§ PASSAGE SHOWN:

The Study of Educational Psychology

Teacher Development

How does a beginning teacher develop into a mature, confident, and competent professional? What conditions must you experience? What knowledge must you acquire? What skills must you develop? Educators and educational psychologists have studied the developmental process of teachers from pre-service to in-services and have found that it unfolds in some predictable ways. We will discuss the stages of development that all teachers go through on the way to becoming expert practitioners.

Stages of Teacher Development

At this point in your training, you probably see yourself in the role of a teacher, and you may have constructed some images or pictures of your first class. You may have promised yourself that you are going to be better than some of the teachers who taught you when you were in elementary or high school. You probably hope to be as good as some other teachers you have known. But as you begin your first regular teaching assignment you will find that there is a difference between your student teaching experiences and the “real world of teaching.” First, the classrooms you have been in came with a made-to-order instructional and behavior management system. All you had to do was adjust to it. Soon, no such system will exist, and you will have to create one of your own. Second, during student teaching, you have had instructional materials and lessons to draw on as aids to help you plan and teach. This may not be the case when you start your first teaching assignment. You will have to make many decisions about what, for how long, and in what manner to teach a group of learners you know little about. Finally, your cooperating teacher has been an important advisor and confidante during your student teaching experience, someone you could approach for advice on how to teach particular learners or how to cope with the psychological and physical demands of teaching. It is possible that such a mentor may not exist in your first regular teaching assignment.

§ EXTRACTED ENTRIES:

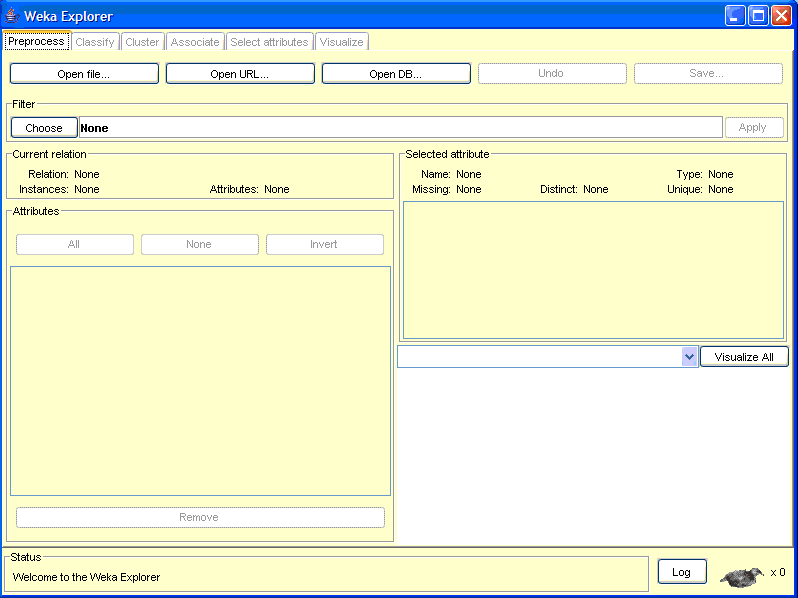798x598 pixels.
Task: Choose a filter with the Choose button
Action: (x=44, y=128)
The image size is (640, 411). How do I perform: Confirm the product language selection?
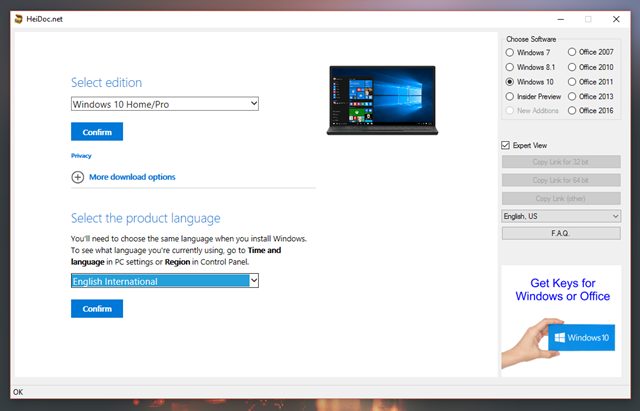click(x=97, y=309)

§ STATED PROBLEM 1:
Copy the rows from the line containing "The image size" through the end of the rows word for word, leaving out the pictures.
§ STATED PROBLEM 2:
Pick up the passage on stages of teacher development where it stops.

§ OUTPUT 1:
The image size is (640, 411). How do I perform: Confirm the product language selection?
click(x=97, y=309)

§ OUTPUT 2:
The Survival Stage

This transition to the real world of teaching ushers in the first stage of teacher development, sometimes called the survival stage (Borich, 1993; Burden, 1986; Fuller, 1969; Ryan, 1992). The distinguishing feature of the survival stage of teaching is that your concerns will focus on your own well-being more than on the teaching task or your learners. Bullough (1989) has described this stage as “the fight for one’s professional life” (p. 16). During this stage, you will typically have the following concerns:

  • Will my learners like me?
  • Will they listen to what I say?
  • What will parents and teachers think of me?
  • Will I do well when the principal observes me?
  • Will I ever have time to myself?

Typically, during this time you become so focused on behavior management concerns that you feel like you are struggling merely to survive the day-to-day give-and-take of classroom life. Listen to Kerrie, a first-year teacher, reflect on some assumptions she made during the fall semester of her first teaching assignment:

…I thought that if you planned the curriculum really well, the management just falls into place. I really thought that when I was student teaching. If you are not well planned you are going to have problems, but planning well doesn’t solve those problems; you still have management problems. At first…I thought that you could plan your curriculum and [good] behavior would fall into place; you could handle it as it comes. But you really can’t. The other half of planning is what you will require behaviorally and you can plan for that. Now [sixth month] I plan a lot more things, like transition time and walking into the other room [to check on students]. (Bullough, 1989, pp. 25–26)

The Task Stage

For most teachers, survival concerns and concerns about self begin to diminish rapidly during the first months of teaching, but there is no precise time when they are over. What signals their end is the transition to a new set of concerns and a gradual diminishing of concerns about your own well-being. This new set of concerns focuses on how best to deliver instruction. Various labels have been used to describe this second stage, such as the mastery stage of teaching (Ryan, 1992), consolidation and exploration (Burden, 1986), and trial and error (Sacks & Harrington, 1982). Fuller (1969) described this as the task stage: the stage in which the new teacher focuses on the teaching task itself. At this stage, you begin to feel confident that you can manage the day-to-day
routines of the classroom and deal with a variety of behavior problems. You are at the point where you can plan your lessons without an exclusive focus on managing the classroom. Your focus turns toward improving your teaching skills and achieving greater mastery over the content you are teaching.

Typically, your concerns during this second stage of teacher growth and development are these:

  • How good are my instructional materials?
  • Will I have enough time to cover all the content?
  • How can I add variety to my presentations?
  • Where can I get some ideas for a learning center?
  • What’s the best way to teach writing skills?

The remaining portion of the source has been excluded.